In a YouTube blog post, Creator Liaison Rene Ritchie explains that the thumbnail testing tool runs until one variant achieves a higher percentage of watch time.
He also explains why results are returned as watch time rather than separate CTR and retention metrics, describing watch time as incorporating both the click and the ability to keep viewers watching.
Ritchie writes:
“Thumbnail Test & Compare returns watch time rather than separate metrics on click-through rate (CTR) and retention (AVP), because watch time includes both! You have to click to watch and you have to retain to build up time. If you over-index on CTR, it could become click-bait, which could tank retention, and hurt performance. This way, the tool helps build good habits — thumbnails that make a promise and videos that deliver on it!”
This helps explain why CTR-based thumbnail advice can be incomplete. A thumbnail that boosts clicks but leads to shorter viewing may not win in YouTube’s testing tool.
YouTube is leaning into A/B testing as a workflow inside Studio. In a separate YouTube blog post about new Studio features, YouTube describes how you can test and compare up to three titles and thumbnails per video.
The “Who” Matters: Subscribers vs. Strangers
YouTube’s Help Center suggests thinking about audience segments, such as new, casual, and regular viewers. Then adapt your content strategy for each group rather than treat all viewers the same.
YouTube suggests thinking about who you’re trying to reach. Content aimed at subscribers can lean on familiar cues, while content aimed at casual viewers may need more universally readable actions or emotions.
That aligns with the report’s finding that faces helped larger channels more than smaller ones, which could reflect stronger audience familiarity.
What This Means
The practical takeaway is not to “put your face in every thumbnail” or “go faceless.”

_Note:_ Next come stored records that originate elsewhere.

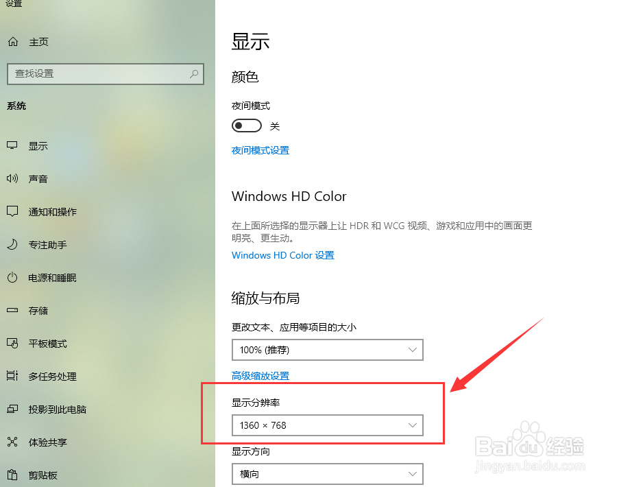Screen dimensions: 619x487
Task: Focus the 查找设置 search field
Action: click(x=106, y=74)
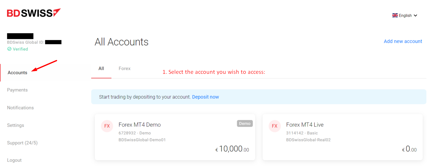
Task: Click the BDSwiss logo
Action: pyautogui.click(x=34, y=13)
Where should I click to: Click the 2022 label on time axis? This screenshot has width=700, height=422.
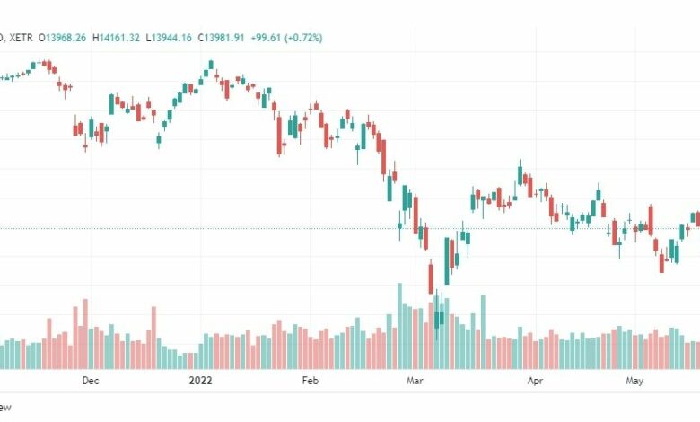click(x=200, y=381)
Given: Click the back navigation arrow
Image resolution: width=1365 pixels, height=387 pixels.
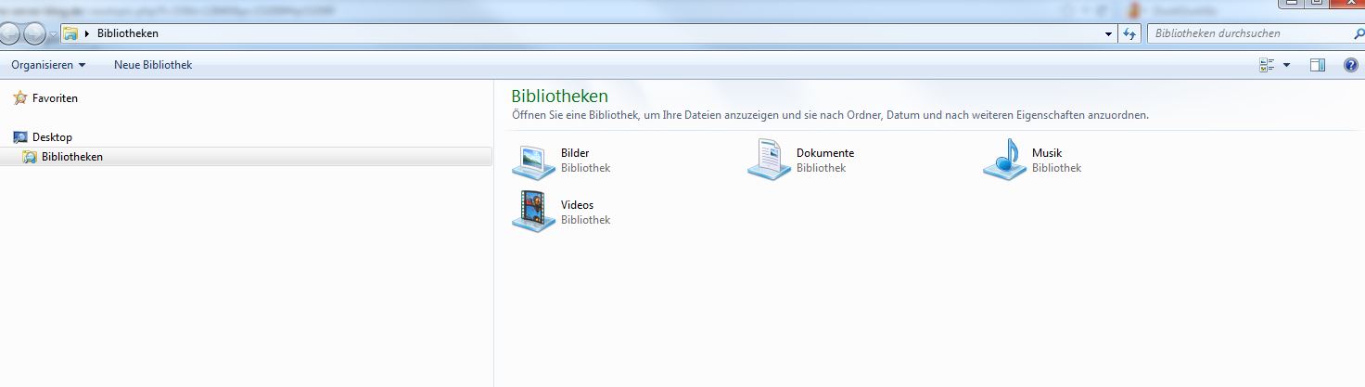Looking at the screenshot, I should (10, 33).
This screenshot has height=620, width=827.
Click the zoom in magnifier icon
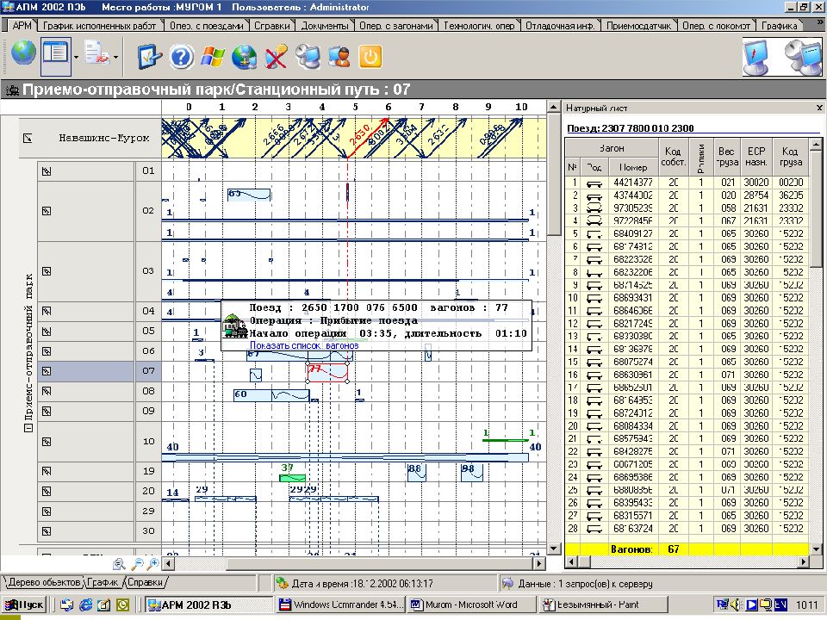(x=153, y=563)
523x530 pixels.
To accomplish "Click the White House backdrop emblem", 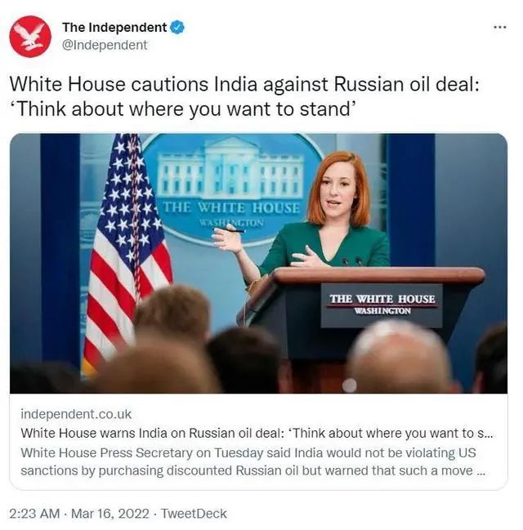I will [x=230, y=189].
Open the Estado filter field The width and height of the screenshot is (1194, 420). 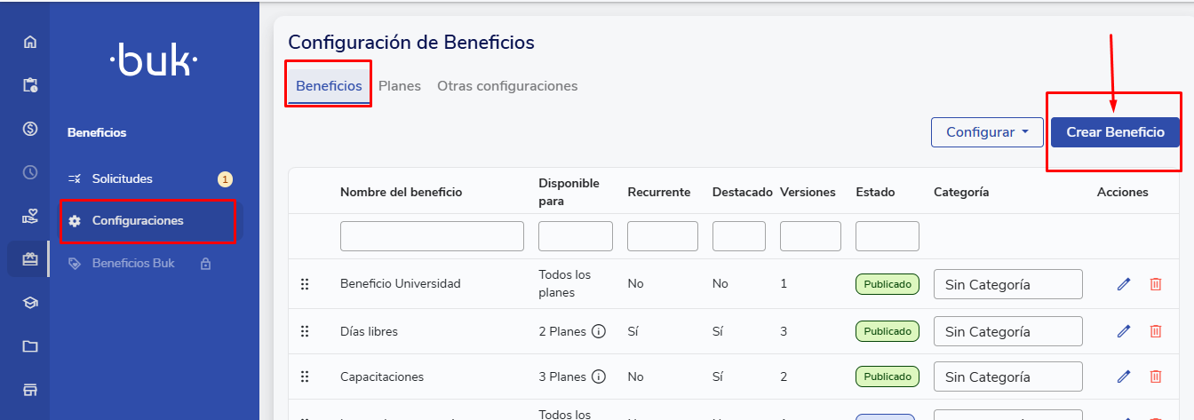click(887, 236)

The data suggests faces are common and, on average, not dramatically different from no-face thumbnails. The interesting part is the segmentation: some topics appear to benefit from faces more than others, and multiple faces may generate more interest than a single reaction shot.
YouTube’s testing design keeps pulling the conversation back to viewer outcomes. Clicks matter, but so does whether the thumbnail matches the video and earns watch time once someone lands.
YouTube’s product team describes this as “Packaging,” which is a concept that treats the title, thumbnail, and the first 30 seconds of the video as a single unit.
On mobile, where videos often auto-play, the face in the thumbnail should naturally transition into the video’s intro. If the emotional cue in the thumbnail doesn’t match the opening of the video, it can hurt early retention.
Looking Ahead
This debate keeps resurfacing because creators want simple rules, and YouTube performance rarely works that way.
The debate overlooks an important point that top creators like MrBeast emphasize. It’s more about how you show your face than whether you show it at all.
MrBeast previously mentioned that changing how he appears in thumbnails, like switching to closed-mouth expressions, increased watch time in his tests.
The 1of10 data supports the idea that faces in thumbnails aren’t a blanket rule. Results can vary by topic, format, and audience expectations.
A better way to look at it is fit. Faces can help signal trust, identity, or emotion, but they can also compete with the subject of the video depending on what you publish.
With YouTube adding more testing to Studio, you may get better results by validating thumbnail decisions against watch-time outcomes instead of relying on one-size-fits-all advice.